Exercise prompt:
Reproduce every one of the entries below verbatim, preserving each line without alteration.

========================================

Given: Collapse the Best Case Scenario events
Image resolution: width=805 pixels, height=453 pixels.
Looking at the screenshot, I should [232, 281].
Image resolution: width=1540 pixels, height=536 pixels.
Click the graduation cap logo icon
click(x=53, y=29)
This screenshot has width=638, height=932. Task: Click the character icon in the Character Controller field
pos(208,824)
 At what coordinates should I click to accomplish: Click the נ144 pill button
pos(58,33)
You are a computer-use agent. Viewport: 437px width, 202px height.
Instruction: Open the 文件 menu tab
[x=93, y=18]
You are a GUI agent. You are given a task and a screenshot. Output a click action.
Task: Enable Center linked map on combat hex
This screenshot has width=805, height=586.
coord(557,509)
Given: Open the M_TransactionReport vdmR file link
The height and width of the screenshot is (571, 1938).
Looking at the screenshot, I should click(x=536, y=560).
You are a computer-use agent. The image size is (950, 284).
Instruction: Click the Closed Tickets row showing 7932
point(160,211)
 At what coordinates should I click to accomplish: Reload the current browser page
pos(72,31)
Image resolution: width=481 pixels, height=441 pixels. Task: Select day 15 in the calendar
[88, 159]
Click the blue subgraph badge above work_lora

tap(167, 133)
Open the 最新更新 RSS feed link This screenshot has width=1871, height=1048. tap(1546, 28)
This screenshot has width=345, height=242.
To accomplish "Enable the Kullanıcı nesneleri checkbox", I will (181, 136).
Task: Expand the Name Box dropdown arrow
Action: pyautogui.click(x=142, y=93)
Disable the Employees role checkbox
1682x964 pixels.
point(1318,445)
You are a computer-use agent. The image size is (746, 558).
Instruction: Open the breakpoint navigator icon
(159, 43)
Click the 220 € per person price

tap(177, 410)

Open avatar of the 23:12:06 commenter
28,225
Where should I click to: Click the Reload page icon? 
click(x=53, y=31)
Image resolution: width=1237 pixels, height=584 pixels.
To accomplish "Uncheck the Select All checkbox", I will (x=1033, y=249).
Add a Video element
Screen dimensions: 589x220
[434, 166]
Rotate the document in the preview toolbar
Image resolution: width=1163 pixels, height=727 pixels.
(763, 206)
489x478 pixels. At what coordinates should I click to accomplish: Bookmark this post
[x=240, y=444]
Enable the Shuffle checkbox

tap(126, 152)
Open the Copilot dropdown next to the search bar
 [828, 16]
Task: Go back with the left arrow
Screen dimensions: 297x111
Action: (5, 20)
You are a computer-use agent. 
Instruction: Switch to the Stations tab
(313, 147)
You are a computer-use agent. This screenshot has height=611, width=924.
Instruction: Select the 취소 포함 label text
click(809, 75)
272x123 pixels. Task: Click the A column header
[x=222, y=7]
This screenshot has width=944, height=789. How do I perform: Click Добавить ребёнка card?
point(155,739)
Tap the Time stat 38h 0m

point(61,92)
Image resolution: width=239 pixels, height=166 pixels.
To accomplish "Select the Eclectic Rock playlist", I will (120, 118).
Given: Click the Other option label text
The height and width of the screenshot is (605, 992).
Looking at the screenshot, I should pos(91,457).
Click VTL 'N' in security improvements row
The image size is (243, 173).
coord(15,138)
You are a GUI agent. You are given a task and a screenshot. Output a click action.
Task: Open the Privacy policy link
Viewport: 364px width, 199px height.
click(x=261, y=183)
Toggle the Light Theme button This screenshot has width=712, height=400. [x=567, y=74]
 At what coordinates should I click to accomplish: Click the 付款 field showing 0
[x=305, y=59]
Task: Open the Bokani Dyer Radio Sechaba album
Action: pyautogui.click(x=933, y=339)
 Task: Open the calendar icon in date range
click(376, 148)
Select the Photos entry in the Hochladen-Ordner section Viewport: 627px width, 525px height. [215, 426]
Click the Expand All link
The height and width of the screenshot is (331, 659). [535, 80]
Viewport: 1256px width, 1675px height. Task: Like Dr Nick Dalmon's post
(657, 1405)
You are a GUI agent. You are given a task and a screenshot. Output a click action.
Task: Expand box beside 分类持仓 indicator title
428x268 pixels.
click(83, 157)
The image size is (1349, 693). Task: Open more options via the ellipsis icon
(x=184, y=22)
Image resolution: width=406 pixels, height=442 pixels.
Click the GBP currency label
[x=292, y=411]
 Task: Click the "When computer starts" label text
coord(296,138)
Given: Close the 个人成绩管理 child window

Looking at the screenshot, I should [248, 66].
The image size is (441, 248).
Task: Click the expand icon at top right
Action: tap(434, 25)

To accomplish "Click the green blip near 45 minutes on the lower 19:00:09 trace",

========================================

Solution for this exercise:
Given: Collapse the Best Case Scenario events
Image resolution: width=805 pixels, height=453 pixels.
Looking at the screenshot, I should [232, 281].
Image resolution: width=1540 pixels, height=536 pixels.
Click the graduation cap logo icon
click(x=53, y=29)
This screenshot has width=638, height=932. Task: Click the character icon in the Character Controller field
pos(208,824)
 At what coordinates should I click to accomplish: Click the נ144 pill button
pos(58,33)
You are a computer-use agent. Viewport: 437px width, 202px height.
Instruction: Open the 文件 menu tab
[x=93, y=18]
You are a GUI agent. You are given a task and a screenshot. Output a click action.
Task: Enable Center linked map on combat hex
This screenshot has width=805, height=586.
coord(557,509)
Given: Open the M_TransactionReport vdmR file link
The height and width of the screenshot is (571, 1938).
Looking at the screenshot, I should click(x=536, y=560).
You are a computer-use agent. The image size is (950, 284).
Instruction: Click the Closed Tickets row showing 7932
point(160,211)
 At what coordinates should I click to accomplish: Reload the current browser page
pos(72,31)
Image resolution: width=481 pixels, height=441 pixels. Task: Select day 15 in the calendar
[88, 159]
Click the blue subgraph badge above work_lora

tap(167, 133)
Open the 最新更新 RSS feed link This screenshot has width=1871, height=1048. tap(1546, 28)
This screenshot has width=345, height=242.
To accomplish "Enable the Kullanıcı nesneleri checkbox", I will (181, 136).
Task: Expand the Name Box dropdown arrow
Action: pyautogui.click(x=142, y=93)
Disable the Employees role checkbox
1682x964 pixels.
point(1318,445)
You are a computer-use agent. The image size is (746, 558).
Instruction: Open the breakpoint navigator icon
(159, 43)
Click the 220 € per person price

tap(177, 410)

Open avatar of the 23:12:06 commenter
28,225
Where should I click to: Click the Reload page icon? 
click(x=53, y=31)
Image resolution: width=1237 pixels, height=584 pixels.
To accomplish "Uncheck the Select All checkbox", I will (x=1033, y=249).
Add a Video element
Screen dimensions: 589x220
[434, 166]
Rotate the document in the preview toolbar
Image resolution: width=1163 pixels, height=727 pixels.
(763, 206)
489x478 pixels. At what coordinates should I click to accomplish: Bookmark this post
[x=240, y=444]
Enable the Shuffle checkbox

tap(126, 152)
Open the Copilot dropdown next to the search bar
 [828, 16]
Task: Go back with the left arrow
Screen dimensions: 297x111
Action: (5, 20)
You are a computer-use agent. 
Instruction: Switch to the Stations tab
(313, 147)
You are a computer-use agent. This screenshot has height=611, width=924.
Instruction: Select the 취소 포함 label text
click(809, 75)
272x123 pixels. Task: Click the A column header
[x=222, y=7]
This screenshot has width=944, height=789. How do I perform: Click Добавить ребёнка card?
point(155,739)
Tap the Time stat 38h 0m

point(61,92)
Image resolution: width=239 pixels, height=166 pixels.
To accomplish "Select the Eclectic Rock playlist", I will (120, 118).
Given: Click the Other option label text
The height and width of the screenshot is (605, 992).
Looking at the screenshot, I should pos(91,457).
Click VTL 'N' in security improvements row
The image size is (243, 173).
coord(15,138)
You are a GUI agent. You are given a task and a screenshot. Output a click action.
Task: Open the Privacy policy link
Viewport: 364px width, 199px height.
click(x=261, y=183)
Toggle the Light Theme button This screenshot has width=712, height=400. [x=567, y=74]
 At what coordinates should I click to accomplish: Click the 付款 field showing 0
[x=305, y=59]
Task: Open the Bokani Dyer Radio Sechaba album
Action: pyautogui.click(x=933, y=339)
 Task: Open the calendar icon in date range
click(376, 148)
Select the Photos entry in the Hochladen-Ordner section Viewport: 627px width, 525px height. [215, 426]
Click the Expand All link
The height and width of the screenshot is (331, 659). [535, 80]
Viewport: 1256px width, 1675px height. Task: Like Dr Nick Dalmon's post
(657, 1405)
You are a GUI agent. You are given a task and a screenshot. Output a click action.
Task: Expand box beside 分类持仓 indicator title
428x268 pixels.
click(83, 157)
The image size is (1349, 693). Task: Open more options via the ellipsis icon
(x=184, y=22)
Image resolution: width=406 pixels, height=442 pixels.
Click the GBP currency label
[x=292, y=411]
 Task: Click the "When computer starts" label text
coord(296,138)
Given: Close the 个人成绩管理 child window

Looking at the screenshot, I should [248, 66].
The image size is (441, 248).
Task: Click the expand icon at top right
Action: tap(434, 25)

To accomplish "Click the green blip near 45 minutes on the lower 19:00:09 trace",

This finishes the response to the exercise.